Everything suggested in this paper has been done so far in the last 18 years:

1. 0 rates ✅
2. Discount windows ✅
3. Taking corporate commercial paper of the same maturity as collateral ✅
4. Fed to offer fixed-term loans to banks at low or zero interest ✅
5. A broad-based tax cut, for example, accommodated by a program of open-market purchases to alleviate any tendency for interest rates to increase, would almost certainly be an effective stimulant to consumption and hence to prices. ✅
*IF* this doesn’t work... what’s next? He offers some clues:
“Roosevelt's 40 percent devaluation of the dollar against gold in 1933-34, enforced by a program of gold purchases & domestic money creation. The devaluation & the rapid increase in money supply it permitted ended the U.S. deflation remarkably quickly”
But history doesn’t repeat it rhymes.

The modern version of this isn’t devaluation against gold (we don’t have the gold std anymore). Rather, it’s dressed as modern monetary theory.
“MMT advocates argue that govt should use fiscal policy to achieve full employment, creating new money to fund Govt purchases. The primary risk once the economy reaches full employment is inflation, which can be addressed by raising taxes & issuing bonds to remove excess $$”
Typically, countries that have tried this and failed.

BUT of course, we MAY be able to pull it off this time.

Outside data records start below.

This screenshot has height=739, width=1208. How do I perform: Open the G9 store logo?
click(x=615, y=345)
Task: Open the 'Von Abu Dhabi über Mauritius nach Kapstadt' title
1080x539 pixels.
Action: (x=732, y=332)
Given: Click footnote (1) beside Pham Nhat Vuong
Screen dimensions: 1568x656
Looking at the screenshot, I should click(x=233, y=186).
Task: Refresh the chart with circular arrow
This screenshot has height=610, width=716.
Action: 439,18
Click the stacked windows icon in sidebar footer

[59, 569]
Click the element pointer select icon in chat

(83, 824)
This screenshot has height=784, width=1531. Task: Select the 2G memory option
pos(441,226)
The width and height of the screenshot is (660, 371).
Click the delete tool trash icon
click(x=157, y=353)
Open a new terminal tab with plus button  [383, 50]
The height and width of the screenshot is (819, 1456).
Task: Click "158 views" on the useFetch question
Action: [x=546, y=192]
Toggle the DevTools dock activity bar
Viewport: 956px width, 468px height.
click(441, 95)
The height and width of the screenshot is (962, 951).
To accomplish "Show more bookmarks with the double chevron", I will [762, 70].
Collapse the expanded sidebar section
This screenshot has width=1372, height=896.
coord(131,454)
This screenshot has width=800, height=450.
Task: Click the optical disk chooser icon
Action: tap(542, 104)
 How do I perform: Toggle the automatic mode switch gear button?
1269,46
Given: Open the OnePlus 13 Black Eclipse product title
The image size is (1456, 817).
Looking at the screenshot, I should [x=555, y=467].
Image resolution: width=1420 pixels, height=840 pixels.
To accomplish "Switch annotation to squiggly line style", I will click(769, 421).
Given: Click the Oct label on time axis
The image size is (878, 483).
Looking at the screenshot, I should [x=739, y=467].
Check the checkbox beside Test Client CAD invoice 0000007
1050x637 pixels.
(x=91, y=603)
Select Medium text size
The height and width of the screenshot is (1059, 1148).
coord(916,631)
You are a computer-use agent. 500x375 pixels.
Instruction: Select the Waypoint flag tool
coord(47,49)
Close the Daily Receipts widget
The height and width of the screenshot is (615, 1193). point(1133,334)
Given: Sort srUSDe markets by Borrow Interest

Plus, we don’t know how the $ reserve status impacts this.
Now, all other countries are doing this without the reserve status + have $ denominated debt.

Their currencies will experience pain.
Nobody knows how this big monetary experiment ends but I’m sure the 60-40 equity and bond portfolios aren’t hedged for tail risks coming out of this.
This is why I am dismissive of the “buy the dip” investment managers who use aphorism (“stay the course”) instead of reason to guide investment.

No the stock market doesn’t always go up. See Japan, Europe and EMs - never got back to their highs.
All this isn’t new. Peter Schiff, Taleb etc. have been warning about the tail risks from this for a decade now.

...while Wall Street was proclaiming that the boom-bust cycle is over (LOL). https://www.bloomberg.com/news/articles/2020-01-22/bridgewater-co-cio-bob-prince-says-boom-bust-cycle-is-over
So anyway, we are in uncharted territory and nobody knows everything.

Best to learn and think for yourself and if you must, work with an investment advisor who “gets it”.